According to IMDB, the screenwriter was Polanski himself, though I’d swear that Ira Levin collaborated with him very closely. Anyhow, the movie follows the novel almost exactly, from first page to last (though it’s been a few years since I last read the book, so I may be off a little bit with some fine details). All of Levin’s books are structured like script adaptations in reverse, by the way. Pretty sparse, clipped dialogue, etc. There’s nothing there that can’t be readily adapted to the screen. Which sort of explains why there are so few changes in the movie adaptations of his work (admittedly, not a lot – Rosemary’s Baby, Stepford Wives, Boys From Brazil, Sliver…that’s all I can think of at the moment, but I know Levin’s never cranked 'em out like King; actually I’m not even certain the guy’s still alive).

That’s interesting. I didn’t know that Polanski himself wrote the screenplay, I just remembered reading the magazines thing in an interview with Levin years ago.

The problem with trying to judge the best adaption is the tendency to name those film who follow the original text closely. Some books work well because they are are books, rather than visual experiences. I thought Fight Club caught the book fairly well, but I read the book after the film, so I might be biased. Films like Naked Lunch had very little in common with the book but tried their damndest to stay true to the spirit of the book, rather than the literal text (which in the case of Naked Lunch would be an exercise in futility).
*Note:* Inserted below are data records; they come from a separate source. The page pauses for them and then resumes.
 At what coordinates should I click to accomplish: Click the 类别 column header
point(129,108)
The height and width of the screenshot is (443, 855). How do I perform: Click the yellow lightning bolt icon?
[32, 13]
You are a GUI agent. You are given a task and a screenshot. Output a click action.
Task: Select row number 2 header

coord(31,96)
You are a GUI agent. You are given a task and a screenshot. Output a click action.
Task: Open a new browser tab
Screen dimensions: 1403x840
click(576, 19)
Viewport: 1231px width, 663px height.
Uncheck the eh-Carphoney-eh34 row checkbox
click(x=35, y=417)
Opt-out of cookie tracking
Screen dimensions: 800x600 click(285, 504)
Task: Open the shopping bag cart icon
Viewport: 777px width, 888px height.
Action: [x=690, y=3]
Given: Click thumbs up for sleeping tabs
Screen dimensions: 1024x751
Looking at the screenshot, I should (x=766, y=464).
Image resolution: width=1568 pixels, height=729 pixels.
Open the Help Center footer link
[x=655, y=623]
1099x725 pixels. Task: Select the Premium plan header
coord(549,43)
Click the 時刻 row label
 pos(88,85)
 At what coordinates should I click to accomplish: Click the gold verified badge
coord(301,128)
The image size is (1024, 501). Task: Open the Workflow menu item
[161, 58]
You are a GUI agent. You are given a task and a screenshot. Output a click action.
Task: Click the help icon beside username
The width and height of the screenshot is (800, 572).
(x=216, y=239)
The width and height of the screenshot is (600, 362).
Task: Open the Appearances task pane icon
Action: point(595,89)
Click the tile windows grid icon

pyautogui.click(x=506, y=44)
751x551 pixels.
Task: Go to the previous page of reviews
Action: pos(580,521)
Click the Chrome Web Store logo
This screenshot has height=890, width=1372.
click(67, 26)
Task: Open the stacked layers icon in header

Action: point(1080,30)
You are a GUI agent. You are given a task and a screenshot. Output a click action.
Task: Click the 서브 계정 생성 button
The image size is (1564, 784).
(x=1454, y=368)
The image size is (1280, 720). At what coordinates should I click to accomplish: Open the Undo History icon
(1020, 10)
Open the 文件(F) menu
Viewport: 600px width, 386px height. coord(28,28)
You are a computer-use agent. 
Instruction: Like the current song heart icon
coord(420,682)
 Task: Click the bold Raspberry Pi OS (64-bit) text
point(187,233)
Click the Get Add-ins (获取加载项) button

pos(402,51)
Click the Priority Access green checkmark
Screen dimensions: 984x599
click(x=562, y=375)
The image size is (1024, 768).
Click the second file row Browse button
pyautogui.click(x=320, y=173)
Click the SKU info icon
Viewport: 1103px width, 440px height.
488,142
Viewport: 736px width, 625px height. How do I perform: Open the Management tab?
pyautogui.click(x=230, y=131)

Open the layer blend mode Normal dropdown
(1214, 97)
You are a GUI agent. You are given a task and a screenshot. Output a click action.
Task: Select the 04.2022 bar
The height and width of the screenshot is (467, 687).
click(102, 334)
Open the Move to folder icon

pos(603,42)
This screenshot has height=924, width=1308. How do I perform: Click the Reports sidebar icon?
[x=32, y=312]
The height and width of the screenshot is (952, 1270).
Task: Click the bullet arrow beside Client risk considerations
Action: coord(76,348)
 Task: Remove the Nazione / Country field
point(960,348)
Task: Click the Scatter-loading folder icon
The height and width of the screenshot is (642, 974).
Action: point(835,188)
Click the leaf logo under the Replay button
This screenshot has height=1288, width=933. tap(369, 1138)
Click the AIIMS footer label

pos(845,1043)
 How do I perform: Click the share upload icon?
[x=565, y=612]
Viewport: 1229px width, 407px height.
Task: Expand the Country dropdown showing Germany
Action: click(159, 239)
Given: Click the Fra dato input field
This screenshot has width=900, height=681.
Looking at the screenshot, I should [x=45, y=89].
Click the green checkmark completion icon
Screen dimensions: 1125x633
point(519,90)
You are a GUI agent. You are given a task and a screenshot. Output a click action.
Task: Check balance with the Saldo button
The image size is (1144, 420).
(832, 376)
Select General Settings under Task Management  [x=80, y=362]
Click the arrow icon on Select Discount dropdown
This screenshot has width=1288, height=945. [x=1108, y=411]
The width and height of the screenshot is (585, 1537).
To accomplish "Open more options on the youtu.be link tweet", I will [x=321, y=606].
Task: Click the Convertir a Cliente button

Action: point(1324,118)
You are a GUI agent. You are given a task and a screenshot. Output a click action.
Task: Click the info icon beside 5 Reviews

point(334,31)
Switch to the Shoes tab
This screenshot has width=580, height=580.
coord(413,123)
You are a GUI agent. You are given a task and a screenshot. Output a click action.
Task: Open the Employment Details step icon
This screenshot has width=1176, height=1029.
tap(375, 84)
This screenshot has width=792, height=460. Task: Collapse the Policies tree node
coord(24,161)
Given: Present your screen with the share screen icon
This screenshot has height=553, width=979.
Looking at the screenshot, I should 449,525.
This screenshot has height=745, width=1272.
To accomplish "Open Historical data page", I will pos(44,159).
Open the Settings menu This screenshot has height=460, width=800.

I liked it too, and if I recall, Tom Chick was a fan as well. But I’m not sure we can count Shakespeare’s stuff in this thread. Those were plays, not books. All you have to do is have a camera running as you stage one of his plays to “faithfully adapt” it. But O was a great modern retelling of the Othello tragedy which captured most of the play’s themes very well.

I liked it too, and if I recall, Tom Chick was a fan as well. But I’m not sure we can count Shakespeare’s stuff in this thread. Those were plays, not books. All you have to do is have a camera running as you stage one of his plays to “faithfully adapt” it. But O was a great modern retelling of the Othello tragedy which captured most of the play’s themes very well.[/quote]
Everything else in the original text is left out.